[Screenshot grounding data]
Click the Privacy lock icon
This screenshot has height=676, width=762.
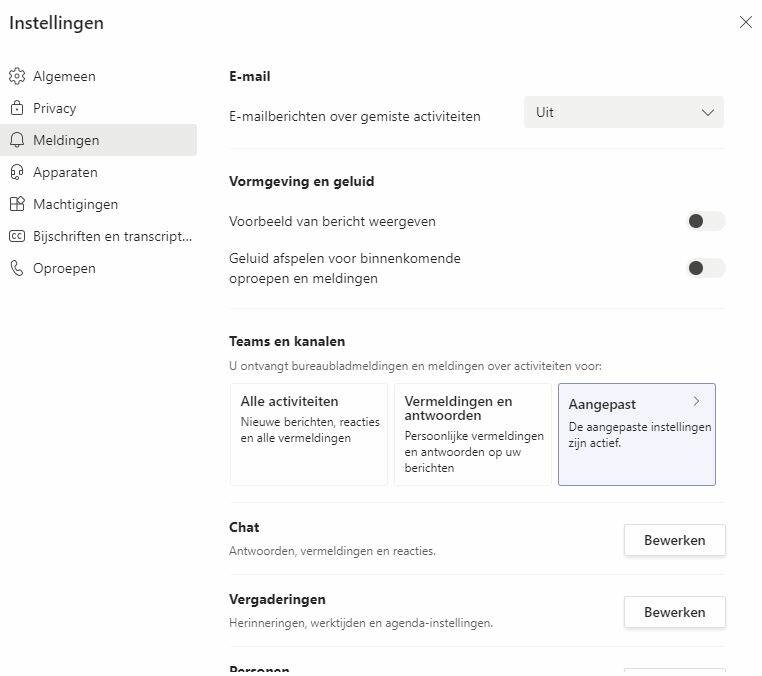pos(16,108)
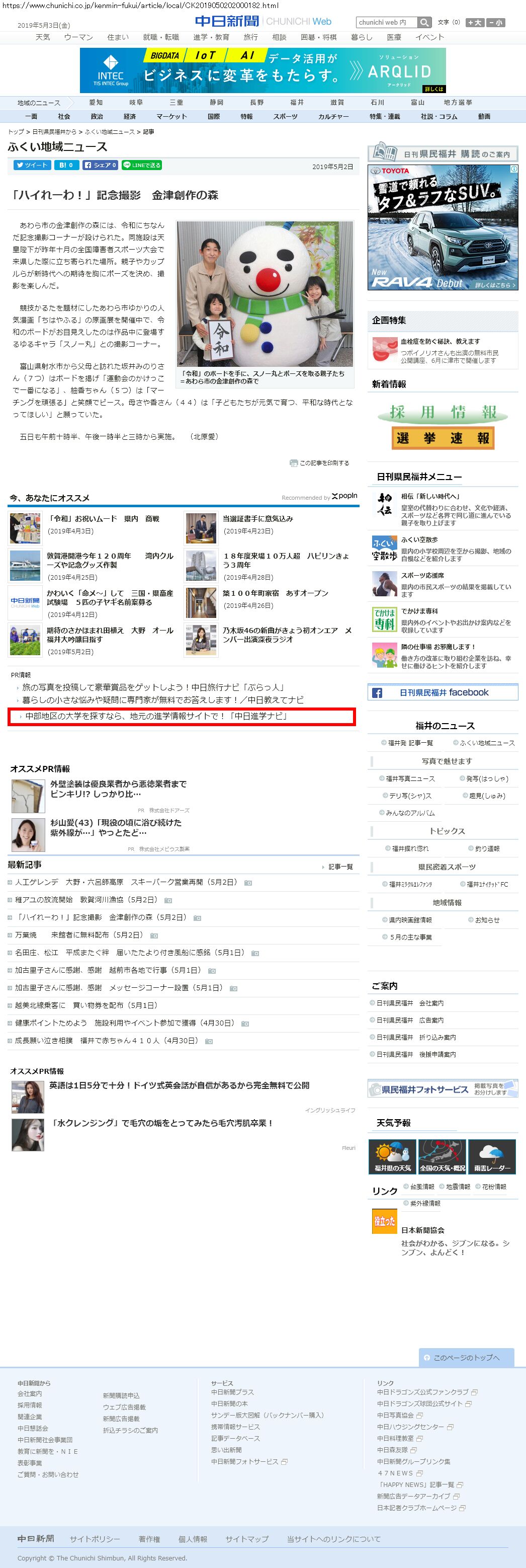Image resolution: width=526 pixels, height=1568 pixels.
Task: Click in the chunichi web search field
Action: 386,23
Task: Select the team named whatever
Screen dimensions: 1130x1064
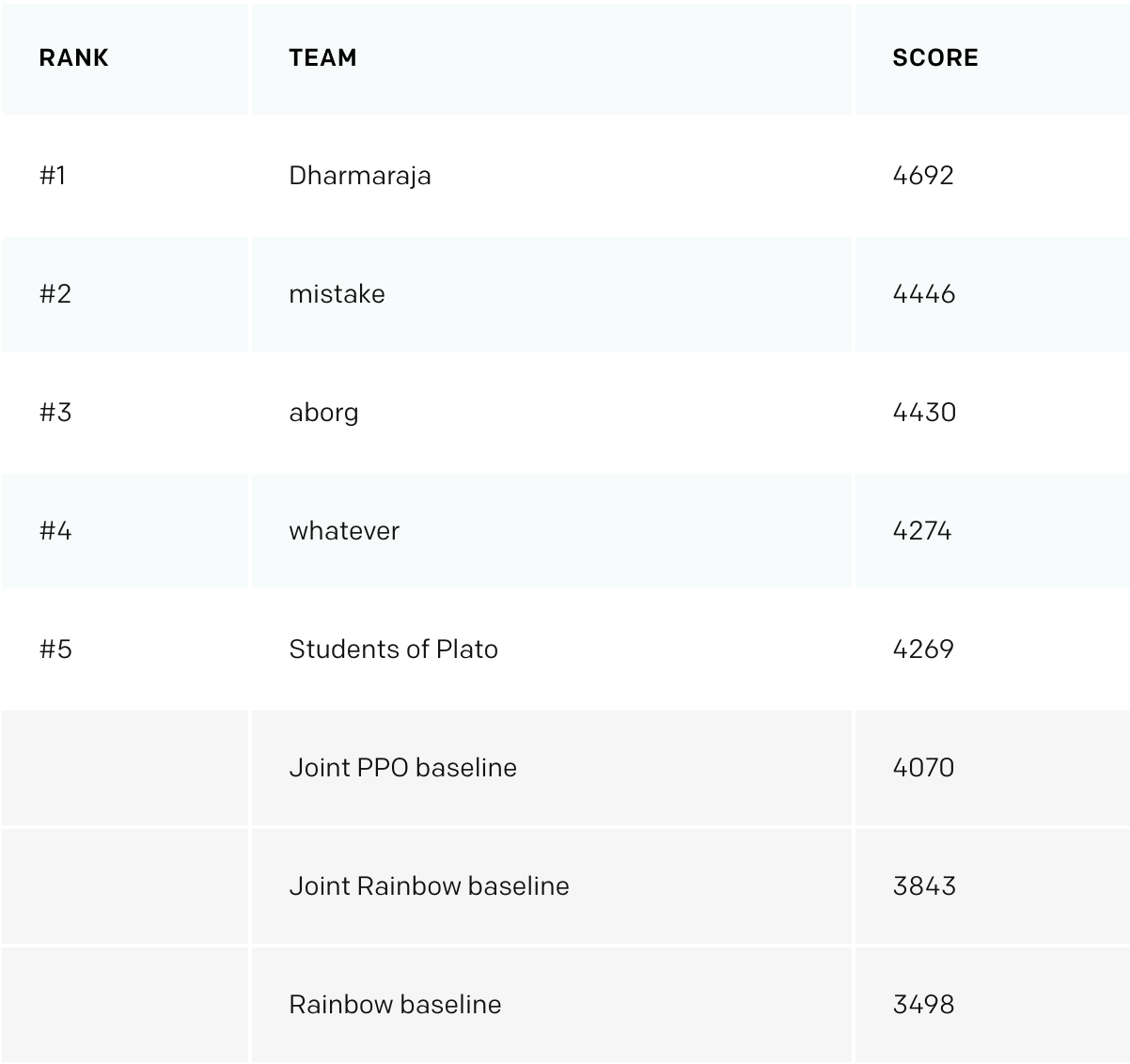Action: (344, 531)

==

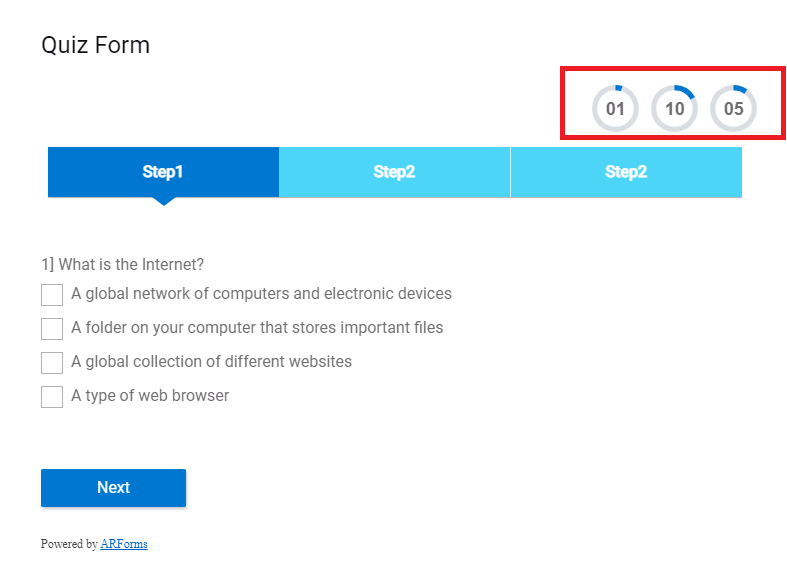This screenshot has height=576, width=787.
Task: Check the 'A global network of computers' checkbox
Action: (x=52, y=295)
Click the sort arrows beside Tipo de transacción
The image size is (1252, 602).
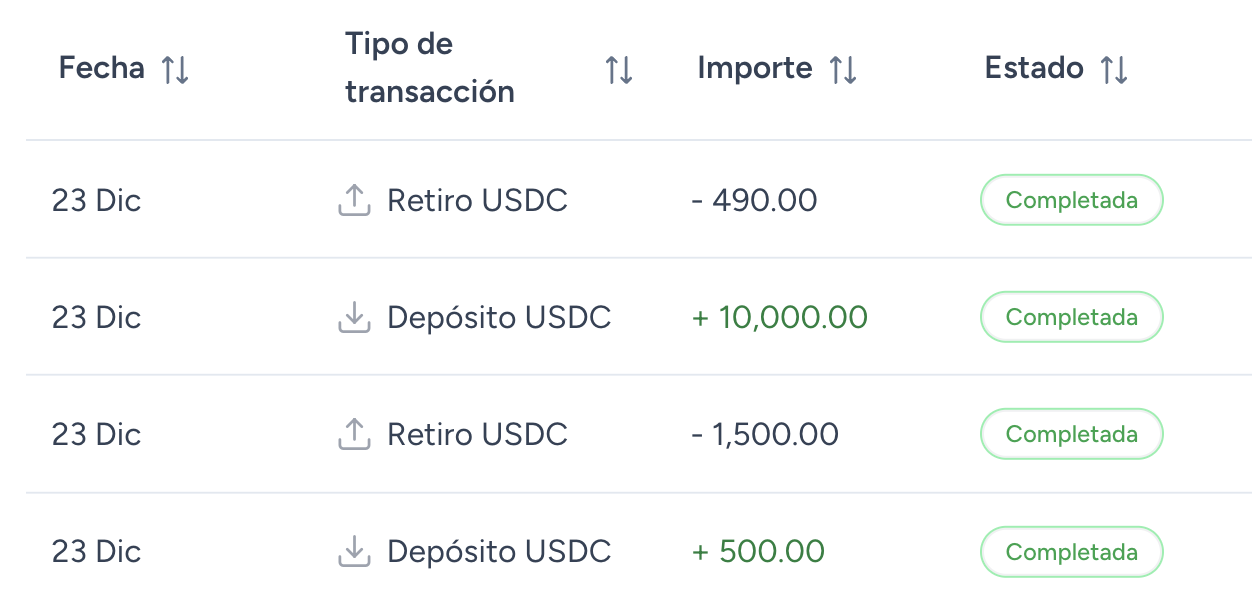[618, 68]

ASSIGNED TASK:
Quote the lines above exactly, starting with the one that has "Click the Privacy lock icon" and ending with the one that has "Task: Select the team named whatever"; drop the pictures and include nothing else.

RESULT OF THIS TASK:
Click the Privacy lock icon
This screenshot has height=676, width=762.
pos(16,108)
Image resolution: width=526 pixels, height=1568 pixels.
Task: Click in the chunichi web search field
Action: 386,23
Task: Select the team named whatever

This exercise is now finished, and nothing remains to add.